- Other names: Loktak Ema, Loktak Eemaa, Loktak Lairembi, Loktak Lairembee
- Affiliation: Meitei religion (Sanamahism) and Meitei mythology
- Major cult center: Manipur
- Abode: Loktak lake
- Gender: Female
- Region: Kangleipak (Meitei for 'Manipur')
- Ethnic group: Meitei ethnicity

= Loktak Ima =

Meitei water goddess

Loktak Ima (ꯂꯣꯛꯇꯥꯛ ꯏꯃꯥ), also known as Loktak Lairembi (Note: also often misspelled as "Leirembi") (ꯂꯣꯛꯇꯥꯛ ꯂꯥꯏꯔꯦꯝꯕꯤ (Note: In Meitei language (officially called "Manipuri"), ꯂꯥꯏꯔꯦꯝꯕꯤ) simply means a "goddess".)), is the personification of the Loktak lake, who is revered by the Meitei people as the mother goddess of the sacred waters of the Loktak lake.
She is highly respected and venerated by the fishermen communities of the Meitei ethnicity living in and around the periphery of the Loktak lake.
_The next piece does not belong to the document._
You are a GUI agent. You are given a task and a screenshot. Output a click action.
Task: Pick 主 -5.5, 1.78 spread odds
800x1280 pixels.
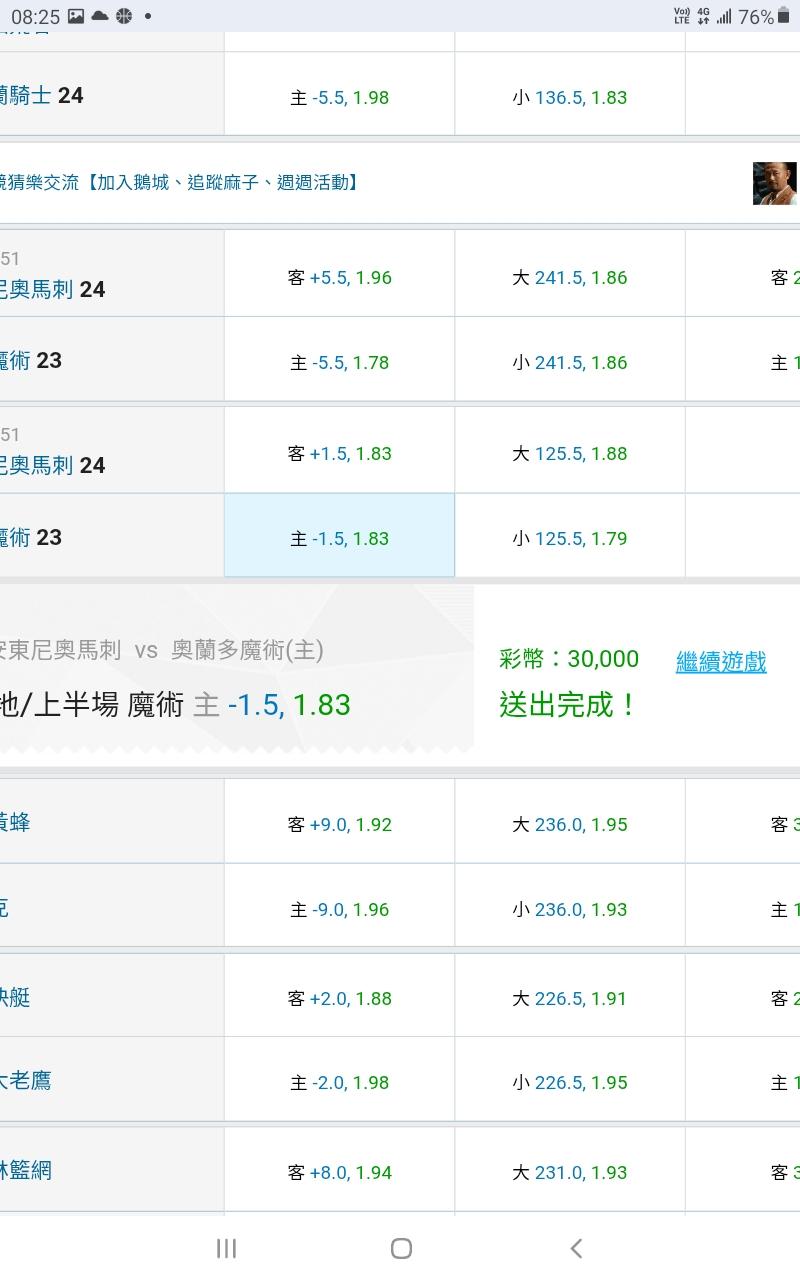pos(339,362)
She is also considered as the fountainhead of Meitei culture.
Her embodiment, the Loktak lake is associated with the epic of Khamba and Thoibi as well as that of Poubi Lai of Meitei mythology and folklore.

== Attributes ==
Loktak goddess is often compared to a lady with heart that is pure and kind. It is said that whenever she passes by, the water birds praise her by singing and the deers bow their heads. She is benevolent to fishes.
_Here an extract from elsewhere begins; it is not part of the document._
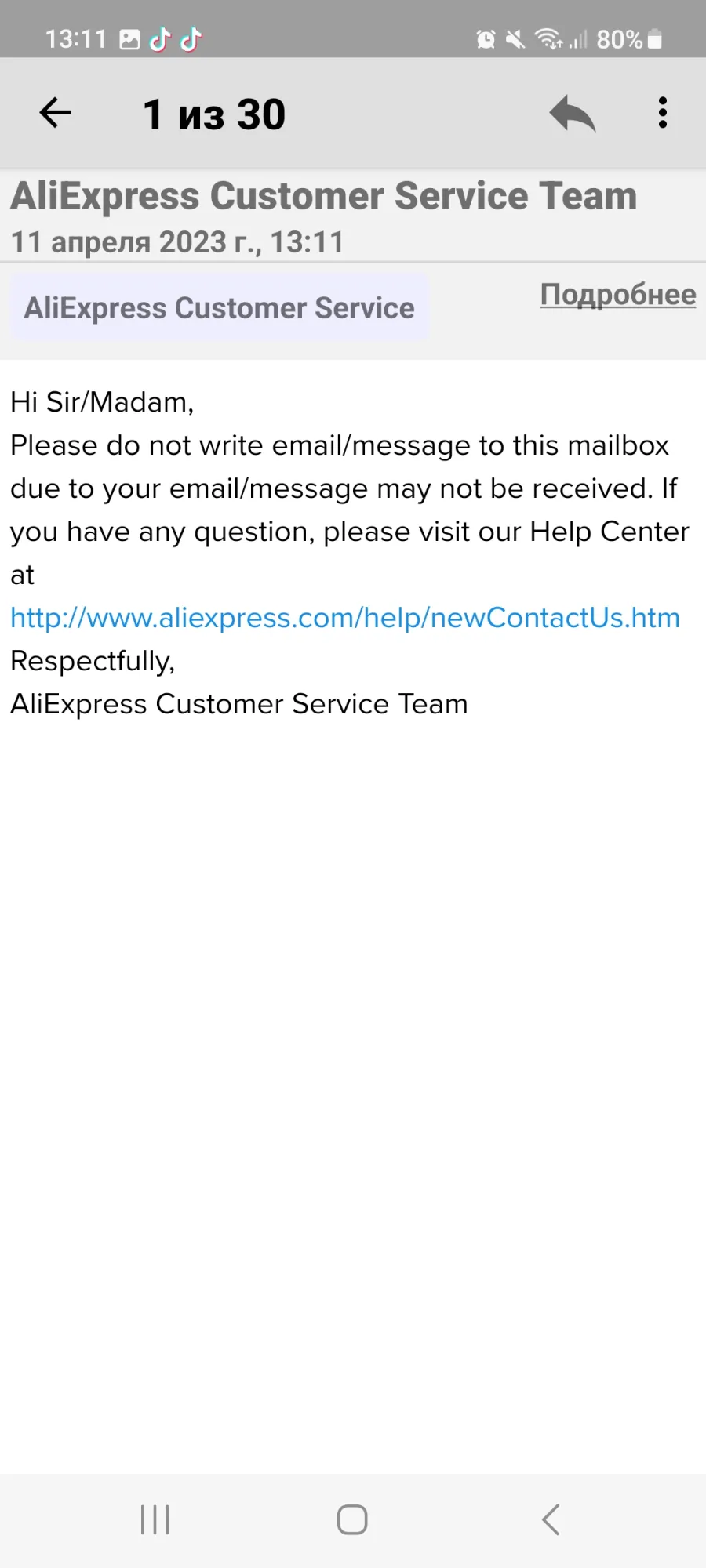Screen dimensions: 706x1568
Task: Tap the AliExpress Customer Service sender chip
Action: click(x=220, y=308)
The Maibis (priestesses) of traditional Meitei religion (Sanamahism) often sings of the grasslands, food and raw materials derived from the Loktak lake, which is believed to be the body of the Loktak Lairembi (Loktak goddess) herself. Loktak goddess is the symbol of the characters of independence and self-actualization of the women of Manipur.

== As a fish goddess ==
Loktak goddess is believed to be the one who is responsible for the replenishment of the fish population in the Loktak lake. According to traditional beliefs, there is no vanishing of the fish population no matter how much they catch fishes.
The identity of Loktak goddess is also sometimes believed to be associated with Meitei goddess of water, Ereima.

== Guardianship ==
- Meitei language quotation on the Mother Loktak

"Loktak Imma Eikkoigidi Patna Louchani"

- English translation

"Mother Loktak is our paddy land"

The Meiteis acknowledge full reliance on the Loktak lake for their traditional occupations.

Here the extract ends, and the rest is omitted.